Services, then, look a lot more promising. In services you don’t necessarily find or make anything that can be definitely traced back to you. You just do something, and trust that someone else will realize they need to pay you for it. Where this breaks down is that you need to convince someone who has money that they should give it to you for that. But there are already plenty of people earning a living by rhetorically asking the television whether the people who make the News at Noon understand how they look, or engaging convenience store cashiers in elaborate stories about how much change they have, and there’s no need for more of them. What you need is your own niche.

A niche is a little spot where your project can thrive, kind of like Mrs Frisby’s cinder block home, in the vast farmer’s field of capitalism. A good (not goods) niche should be several paces from one side to the other, be reasonably dry, close to good sources of food, and should come with a team of genetically modified super-intelligent rats who can put together a block-and-tackle system to move it from peril.
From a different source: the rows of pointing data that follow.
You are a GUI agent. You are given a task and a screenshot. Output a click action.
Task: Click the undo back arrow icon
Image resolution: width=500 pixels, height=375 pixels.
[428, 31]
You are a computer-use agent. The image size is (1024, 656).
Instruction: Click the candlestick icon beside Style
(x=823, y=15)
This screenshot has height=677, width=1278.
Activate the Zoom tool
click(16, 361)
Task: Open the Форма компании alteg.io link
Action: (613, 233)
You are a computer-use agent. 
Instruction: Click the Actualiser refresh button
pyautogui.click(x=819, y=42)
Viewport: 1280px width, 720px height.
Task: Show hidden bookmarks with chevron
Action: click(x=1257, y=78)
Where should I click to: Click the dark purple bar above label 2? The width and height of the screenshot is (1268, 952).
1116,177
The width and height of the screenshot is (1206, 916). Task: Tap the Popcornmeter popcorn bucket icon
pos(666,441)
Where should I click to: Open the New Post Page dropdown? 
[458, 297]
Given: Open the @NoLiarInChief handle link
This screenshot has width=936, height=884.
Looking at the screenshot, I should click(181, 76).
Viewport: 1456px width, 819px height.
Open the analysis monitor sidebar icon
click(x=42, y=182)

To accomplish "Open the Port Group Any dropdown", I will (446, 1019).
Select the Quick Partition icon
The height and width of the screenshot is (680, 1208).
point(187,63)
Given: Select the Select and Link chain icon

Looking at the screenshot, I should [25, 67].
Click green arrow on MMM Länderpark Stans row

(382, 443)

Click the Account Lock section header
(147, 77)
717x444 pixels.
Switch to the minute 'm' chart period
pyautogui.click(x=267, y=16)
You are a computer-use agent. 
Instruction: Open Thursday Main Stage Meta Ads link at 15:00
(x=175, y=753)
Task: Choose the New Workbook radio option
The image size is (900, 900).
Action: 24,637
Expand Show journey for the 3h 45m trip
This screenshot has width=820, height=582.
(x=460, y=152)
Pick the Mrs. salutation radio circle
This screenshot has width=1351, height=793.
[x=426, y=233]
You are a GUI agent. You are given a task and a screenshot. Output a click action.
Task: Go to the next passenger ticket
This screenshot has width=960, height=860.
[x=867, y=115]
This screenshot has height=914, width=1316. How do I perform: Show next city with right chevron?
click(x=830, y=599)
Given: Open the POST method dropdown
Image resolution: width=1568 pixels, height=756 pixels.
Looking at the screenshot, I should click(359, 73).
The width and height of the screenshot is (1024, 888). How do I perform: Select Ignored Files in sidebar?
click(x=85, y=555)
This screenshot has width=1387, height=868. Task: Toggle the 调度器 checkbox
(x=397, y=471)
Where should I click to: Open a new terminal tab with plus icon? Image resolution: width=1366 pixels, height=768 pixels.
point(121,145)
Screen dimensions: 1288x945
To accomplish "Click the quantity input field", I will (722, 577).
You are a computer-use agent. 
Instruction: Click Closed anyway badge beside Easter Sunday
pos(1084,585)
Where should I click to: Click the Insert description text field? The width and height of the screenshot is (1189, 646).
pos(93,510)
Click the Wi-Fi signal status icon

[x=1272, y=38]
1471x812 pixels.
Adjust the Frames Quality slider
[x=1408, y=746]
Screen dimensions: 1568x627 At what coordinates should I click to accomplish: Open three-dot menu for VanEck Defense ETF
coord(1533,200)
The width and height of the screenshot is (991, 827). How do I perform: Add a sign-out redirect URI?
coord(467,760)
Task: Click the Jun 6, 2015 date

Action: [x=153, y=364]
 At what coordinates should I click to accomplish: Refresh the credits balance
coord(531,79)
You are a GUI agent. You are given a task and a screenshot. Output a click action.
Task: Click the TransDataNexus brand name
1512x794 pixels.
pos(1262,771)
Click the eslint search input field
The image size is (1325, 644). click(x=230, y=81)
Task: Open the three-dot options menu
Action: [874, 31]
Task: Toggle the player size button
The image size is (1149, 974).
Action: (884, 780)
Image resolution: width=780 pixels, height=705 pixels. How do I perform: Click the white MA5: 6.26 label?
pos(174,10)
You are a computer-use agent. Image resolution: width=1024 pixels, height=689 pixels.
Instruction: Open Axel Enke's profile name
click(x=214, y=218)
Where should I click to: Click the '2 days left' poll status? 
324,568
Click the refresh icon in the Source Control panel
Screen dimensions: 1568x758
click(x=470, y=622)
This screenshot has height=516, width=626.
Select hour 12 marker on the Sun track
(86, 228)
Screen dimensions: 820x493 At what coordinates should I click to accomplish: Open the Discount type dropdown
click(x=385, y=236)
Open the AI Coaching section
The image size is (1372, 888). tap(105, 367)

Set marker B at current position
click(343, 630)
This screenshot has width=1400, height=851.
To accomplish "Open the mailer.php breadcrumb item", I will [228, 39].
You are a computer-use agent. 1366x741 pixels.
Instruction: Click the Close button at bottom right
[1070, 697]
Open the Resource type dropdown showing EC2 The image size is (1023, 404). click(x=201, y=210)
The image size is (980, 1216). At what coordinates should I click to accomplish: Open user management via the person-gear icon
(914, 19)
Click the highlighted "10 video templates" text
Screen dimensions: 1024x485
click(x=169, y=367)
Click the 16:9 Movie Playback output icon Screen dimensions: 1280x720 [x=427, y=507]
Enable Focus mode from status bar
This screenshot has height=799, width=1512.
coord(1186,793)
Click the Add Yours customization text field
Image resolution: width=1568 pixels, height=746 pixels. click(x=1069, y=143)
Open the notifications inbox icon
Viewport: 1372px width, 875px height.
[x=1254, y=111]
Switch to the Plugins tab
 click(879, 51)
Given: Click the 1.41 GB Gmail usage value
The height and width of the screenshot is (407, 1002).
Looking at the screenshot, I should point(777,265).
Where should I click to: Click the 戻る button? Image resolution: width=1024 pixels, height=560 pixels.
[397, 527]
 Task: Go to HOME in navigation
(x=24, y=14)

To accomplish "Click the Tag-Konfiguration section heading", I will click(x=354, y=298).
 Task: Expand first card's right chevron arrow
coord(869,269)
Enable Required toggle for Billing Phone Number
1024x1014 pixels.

You can carry on without rats for a while, but the crash will come. Many observers credit the collapse of Pacific Electric Railway and the disappearance of Pan Am to well-intentioned pest controllers who relocated their rats to the American Broadcasting Company and to Cisco, respectively.

If you can’t stand the rats you might make do with a couple of guinea pigs with master’s degrees. But that’s really only appropriate if you regard your business as a bit of a lark (not the bird). And if you don’t mind when it comes to a sudden tragic end as the guinea pigs look on indifferently and squeak. The lesson is clear, and should really be made plain by someone or other.